People in your life can intentionally or accidentally hurt you with their words, leaving scars that take time to heal. Words of humiliation, mockery, judgment, criticism, etc. may take their root deeply in you. Each time the memory surfaced, you find yourself angry, ashamed, bitter, and hurt. How can you heal from these hurtful words that are so deeply embedded in your mind to free yourself from perpetual bitterness? The following suggestions don't come easy but they lead you to the path to healing:
Things You'll Need
Evaluate your feelings. This step can be very hard to do especially if you are trying to avoid recalling the memory again. But this is necessary step to heal. Ask yourself why you are so deeply affected by the words being said about you and what you can do to possibly change that feeling. Understanding the reason why you feel so strongly hurt will point you to areas in your life where the words have a huge impact.
Forgive then forget. You heard this phrase a lot of times and you probably get tired of hearing it again. But do understand that this is a very powerful command, that once followed, will cause a dramatic change in your life. By holding on to the hurtful words, you are still making yourself a slave to the painful memory. Let it go by forgiving the person who said them and then forgetting the painful episode all together.
Understand the purpose. Sometimes we have to go thru painful moments in life to make us better persons. The person who said the hurtful words could be an instrument to mold you into a stronger person.
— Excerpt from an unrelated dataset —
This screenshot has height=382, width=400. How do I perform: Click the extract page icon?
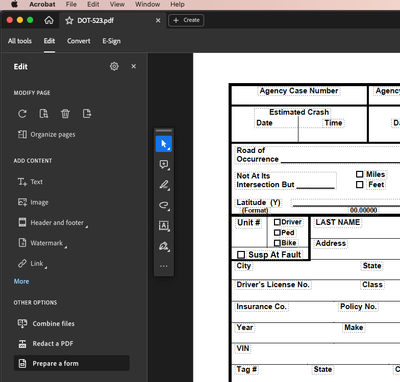tap(87, 114)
Stop feeling a victim but instead go beyond the experience and use it as a force to push you higher to your life's calling.
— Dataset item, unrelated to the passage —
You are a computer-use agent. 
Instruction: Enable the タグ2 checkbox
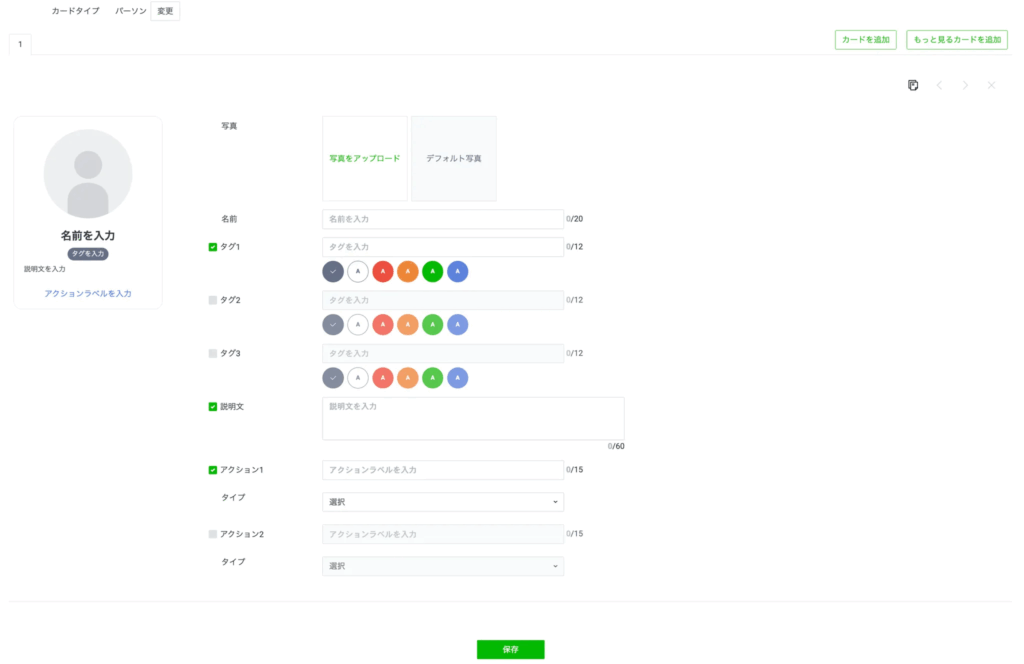[213, 300]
Write a letter. Writing down what you feel and how you feel can help you out liberate from your emotional prison. Take time to journal your feelings or else write a letter addressed to the person who has wronged you with his words. You don't have to send it. Pour out all your feelings in paper and after you are done, burn it. You will be surprised how doing this can take off a major burden in you.
Stay committed to heal. Once you decided to forgive the person who said the hurtful words, there are moments when the feelings of anger and resentment will try to creep into your mind again. Do not resist them. Instead, acknowledge the thoughts then drive them fast out of your mind. Remind yourself that you are already free from them. Soon enough, they will die and you will find yourself a renewed and much stronger person; no longer hurt and bitter.
Pray for healing. God is the greatest Healer of all and there is nothing too great that He cannot give you. When your struggle seems overwhelming, humble yourself before God and ask for His grace to give you the emotional freedom you desire. He will give it to you according to your faith.